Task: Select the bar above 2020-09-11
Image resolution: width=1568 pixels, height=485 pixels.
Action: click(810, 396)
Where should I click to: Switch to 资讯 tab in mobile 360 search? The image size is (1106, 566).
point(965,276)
******
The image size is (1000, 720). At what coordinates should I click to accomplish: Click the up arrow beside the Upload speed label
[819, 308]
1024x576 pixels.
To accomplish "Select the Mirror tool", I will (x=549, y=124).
******
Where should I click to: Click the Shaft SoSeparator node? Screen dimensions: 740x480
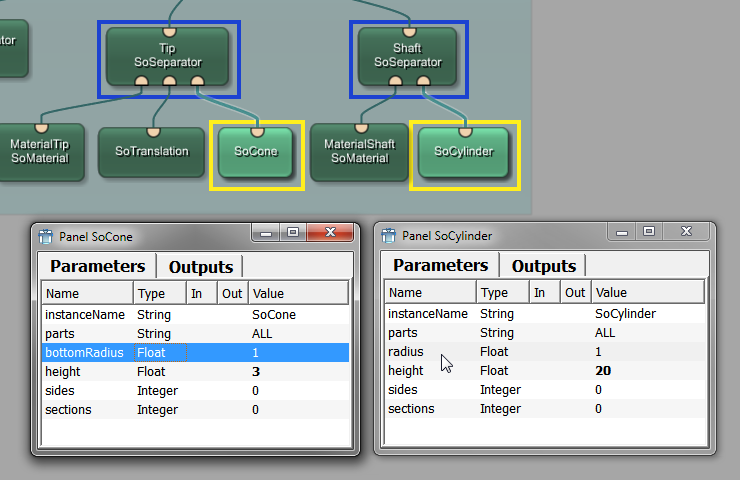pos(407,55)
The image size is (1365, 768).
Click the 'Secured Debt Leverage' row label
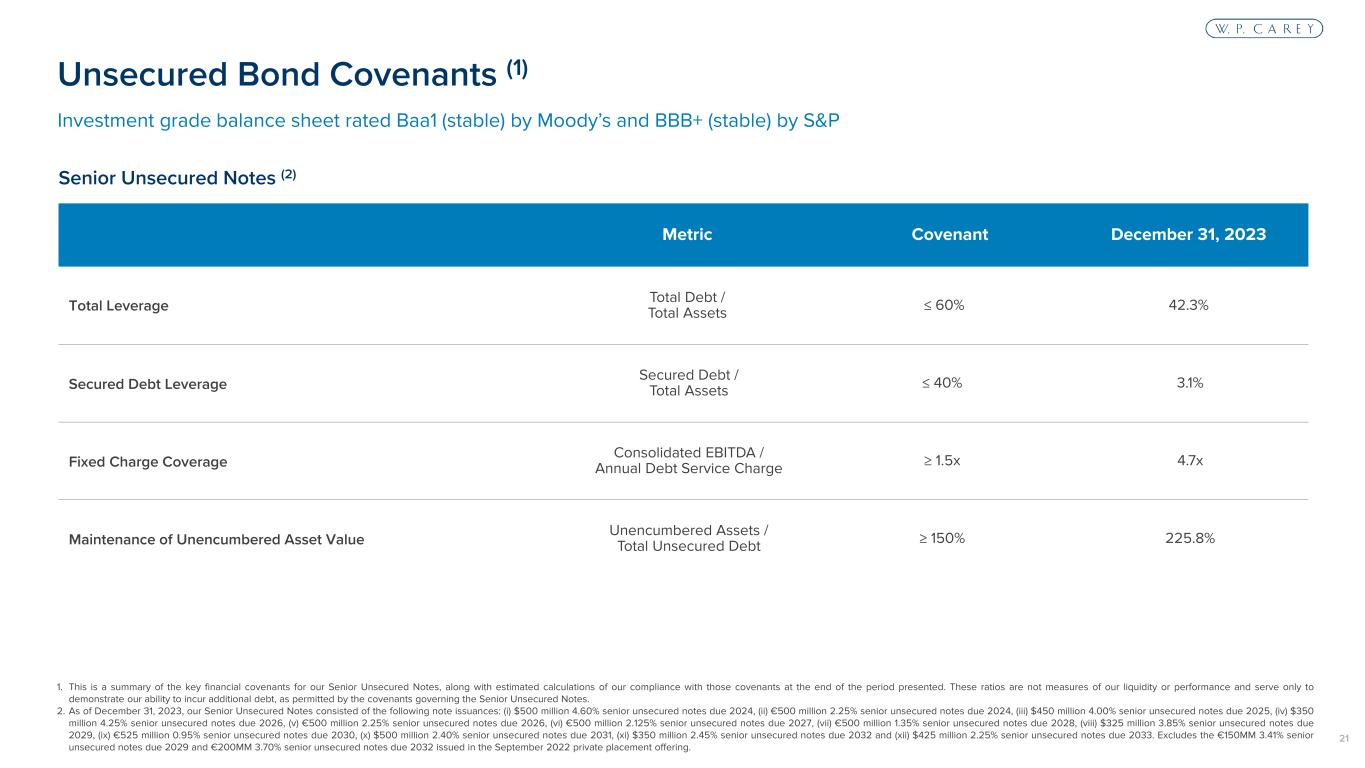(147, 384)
******
In the entries above, find the lines containing the word "Select" and say how many there are, with no other words.

2